Dr. Beverley Orser, is the co-director of research in the department of anesthesia at Sunnybrook Health Sciences Centre, co-founder of the Perioperative Brain Health Centre and chair of the department of anesthesia, University of Toronto.
Dr. Orser’s laboratory has been investigating safe ways of preventing delirium in patients. Her latest study has been published in the journal Anesthesiology.
What is delirium and why is it important?
Delirium is a state of mental confusion that develops acutely. It is serious and common complication that develops in some patients, particularly those that are older and sicker. Delirium can happen after surgery, in intensive care units (ICUs) or in emergency room or other healthcare-related settings. Exposure to anaesthetic drugs and inflammation likely contribute to delirium and potentially to long-term cognitive deficits including memory loss.
It is important for patients and their families to be aware of delirium because it can severely impact a patient’s recovery. The effects of delirium are usually temporary, but memory and other cognitive deficits can last for weeks. These deficits are associated with poor outcomes and even increased mortality.
What are signs and symptoms of delirium?
Signs of delirium include:
- being inattentive
- restless and upset
- acting differently than normal
- speech that is unclear
What has your latest research discovered about preventing delirium?
For the past two decades, we have been studying how the brain changes during and after, anesthesia and surgery. We have also been trying to identify strategies to help prevent or treat delirium in patients.
In the past, we assumed that after the anesthetic drugs were eliminated from the patient’s system, the brain would return back to its normal state. But, that’s not what happens in all cases. While the drugs are gone, they can trigger lingering effect that impair brain function. They can trigger certain receptors to be overactive, particularly, in the parts of the brain that deal with memory and problem solving – the hippocampus and cortex.
Research from my laboratory has found, in preclinical studies, that the drug dexmedetomidine can help prevent these post-anesthetic cognitive changes. These changes may be contributing to the delirium that patients experience. Dexmedetomidine is currently being used in the ICU for sedation but should only be administered in highly monitored settings. Dexmedetomidine may prevent delirium by preventing the overactivity of the receptors after anesthesia and surgery.
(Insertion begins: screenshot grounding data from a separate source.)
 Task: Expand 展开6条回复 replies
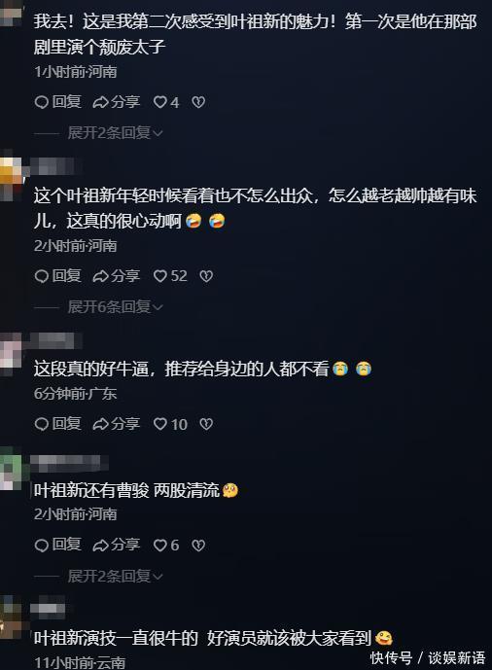pyautogui.click(x=115, y=306)
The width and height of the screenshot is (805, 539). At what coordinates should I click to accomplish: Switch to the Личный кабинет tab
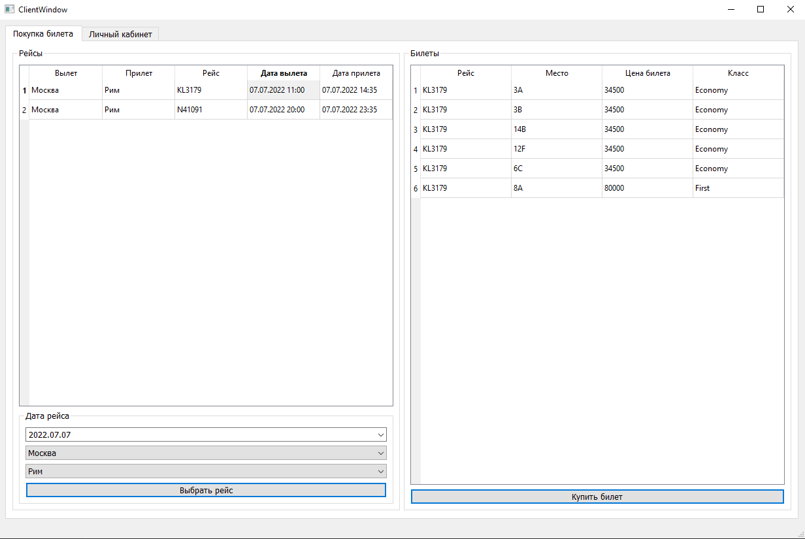tap(120, 33)
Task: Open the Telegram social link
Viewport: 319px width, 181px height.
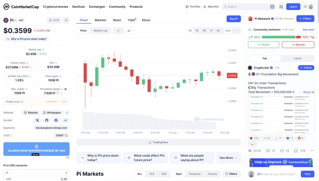Action: click(65, 120)
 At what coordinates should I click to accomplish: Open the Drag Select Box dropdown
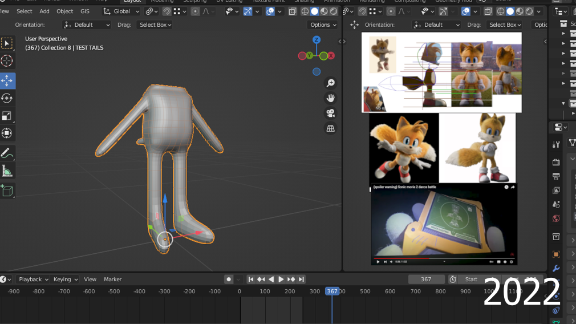[155, 25]

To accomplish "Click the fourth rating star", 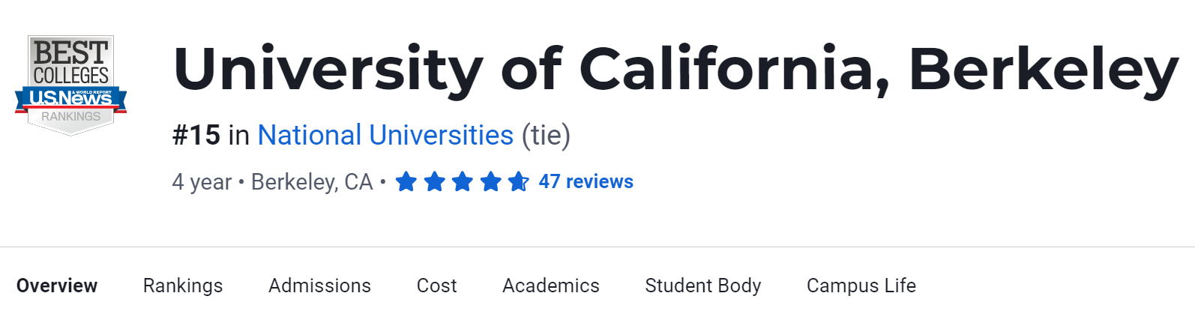I will click(490, 182).
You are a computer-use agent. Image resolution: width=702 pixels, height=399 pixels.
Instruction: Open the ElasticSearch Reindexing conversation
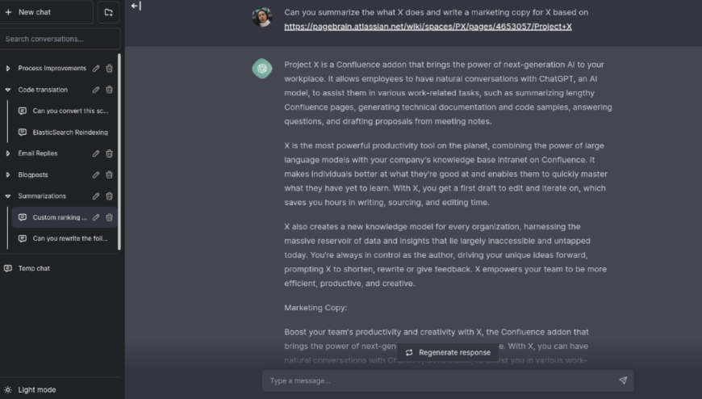pos(69,132)
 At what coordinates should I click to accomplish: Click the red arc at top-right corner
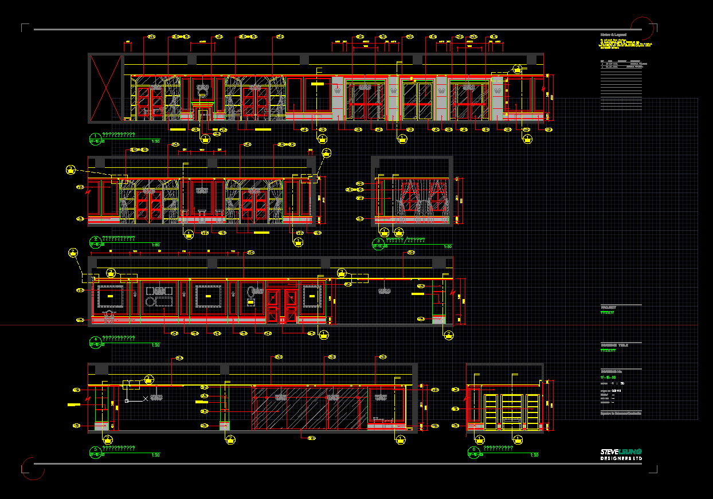642,29
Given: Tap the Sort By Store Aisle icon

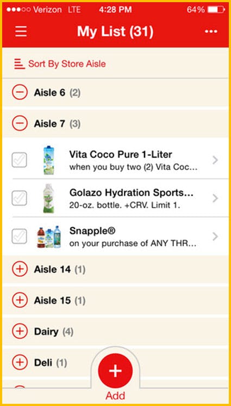Looking at the screenshot, I should (x=20, y=64).
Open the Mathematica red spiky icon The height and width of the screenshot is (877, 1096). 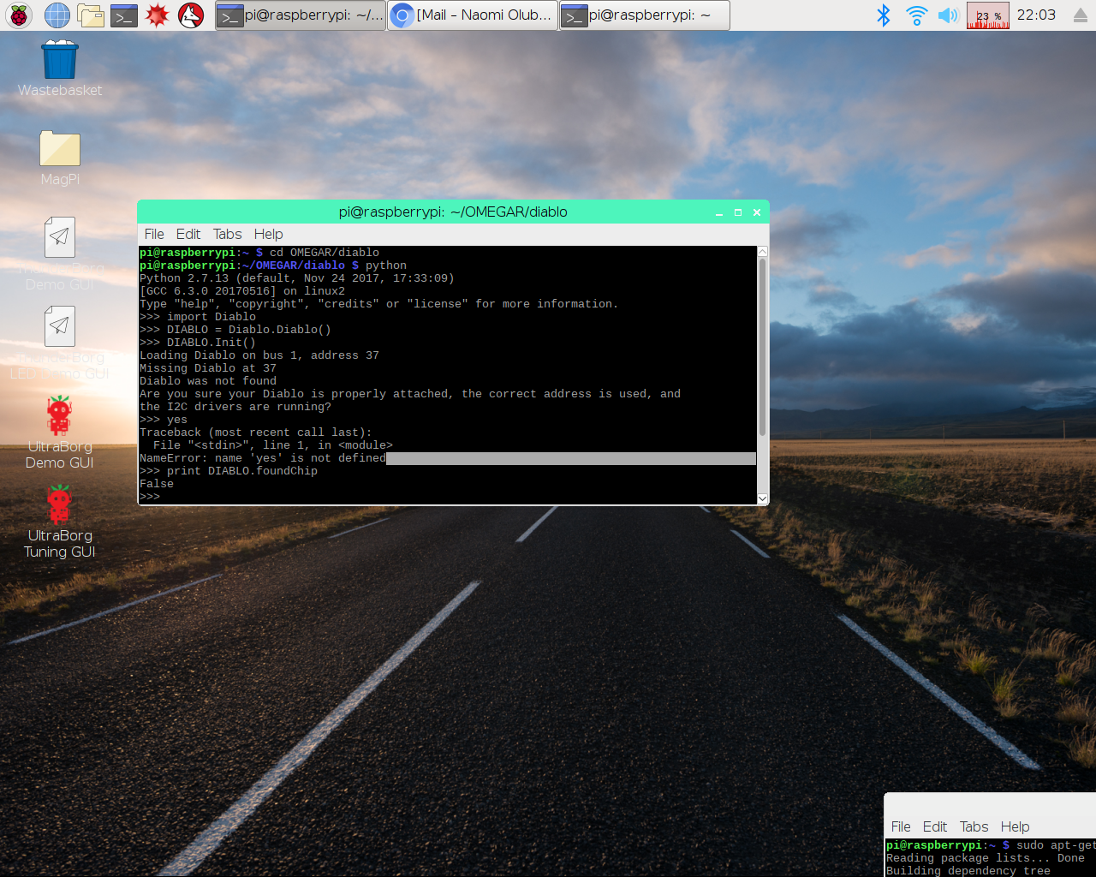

This preclinical work has the potential to make a difference for patients and their families.
What does this mean for patients and their families?
There are several reasons why it is important to understand how dexmedetomidine reduces post-operative delirium.
An understanding of how the drug reduces post-anesthetic cognitive deficits strengthens the rationale for using dexmedetomidine to prevent or treat post-operative delirium.
Also, dexmedetomidine has several serious adverse effects including changes in blood pressure and heart rate. This research will help us to develop new therapies that have fewer adverse effects.
Our results have implications that go well beyond the perioperative period. The receptors we are investigating have also been implicated in several neurologic disorders including stroke, Alzheimer’s disease, depression, and inflammation-induced brain injury. Dexmedetomidine, and related drugs that target similar signaling pathways, may one day help to prevent and treat memory and problem- solving deficits associated with these disorders.
We continue to study how anesthetic drugs and inflammation alter brain function after surgery and anesthesia. We hope to extend the findings from these studies to the discovery of novel treatments for post-operative delirium and other brain disorders.